I have received numerous invitations--from yourself, from the office of Vice President Dick Cheney, and from others--to renew my financial support of the Republican Party. I am torn over whether or not my financial contributions are worth making.

I support the Republican platform and in particular support President Bush as the best choice for dealing with the two most important issues facing the nation today: the War on Terroism, and the defense of marriage.

However, I am deeply dismayed to see the Republican party acting like it is still the minority party in Washington when it comes to domestic legislation and executive appointments. In particular, if a Republican majority is unable to get the President's UN and upper Court appointments confirmed, I am not certain what the point of having Republicans in office is. This is particularly true when GOP funds support campaigns for politicians like John McCain and, in my own state, Arlen Specter.

I campaigned for Pat Toomey against Specter in the Pennsylvania Republican Primary last year because of Specter's RINO (Republican-In-Name-Only) voting reccord. This was considered disloyal by other Republicans. Nevertheless, when Specter won the Primary, I went out and voted for him, and I contributed both time and money toward the GOP.

Now I wonder why.

Here's my pledge:

When the Republicans make good use of the Senate seats I helped them win in my small way, then I will happily send in my sustaining member contribution to the GOP. "Making good use" means getting Bolton appointed to the U.N. post and substantially all of the President's higher court nominees confirmed.

The GOP is the majority party. It's time it acted like it.

Very Respectfully,
Glenn M. Frazier

I'm considering updating my pledge, after hearing of the cockeyed "deal" being brokered by Ben Nelson and Trent Lott.
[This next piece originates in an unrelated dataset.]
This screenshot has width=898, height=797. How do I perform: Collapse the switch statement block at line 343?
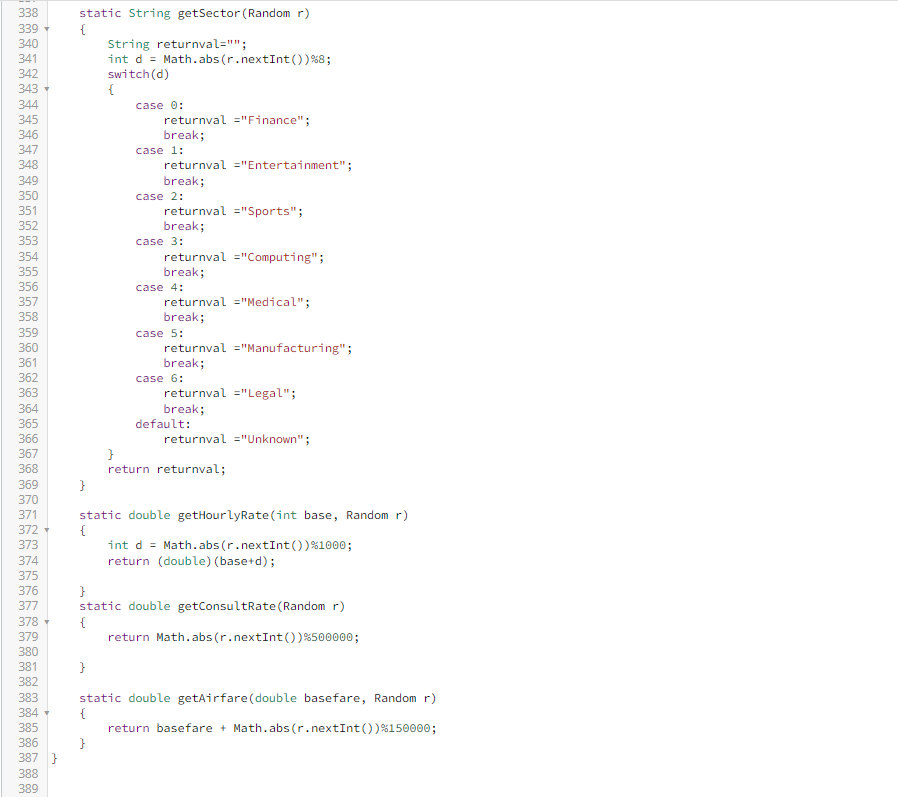pyautogui.click(x=44, y=89)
Hugh Hewitt and others who said voting against Specter (who is rumored to possibly favor blocking the so-called "nuclear option") despite his decades-long leftward drift was a bad idea because "it's better to have a moderate Republican chair the judiciary committee than no Republican at all"—please find a way to talk me out of this: I'm considering pledging to vote against, actively campaign against, and financially contribute to the defeat of every Republican Senator who agrees to this nonsense.

If I didn't have Rick Santorum as my other Senator here in Pennsylvania, I'd be ready to completely throw in the towel on the entire Republican Party in Pennsylvania. At least Santorum is a standup guy when it comes to the President's nominations. The rest of the party in this state is looking more and more like a totally worthless good-old-boys network more interested in preserving their own little club's standings than in forwarding any sort of conservative agenda.

Getting elected at any cost will not get my support. Doing something for the love of the Senate and of tradition is in no way noble. Our elected officials are supposed to be serving their nation and their constituents, not their colleagues.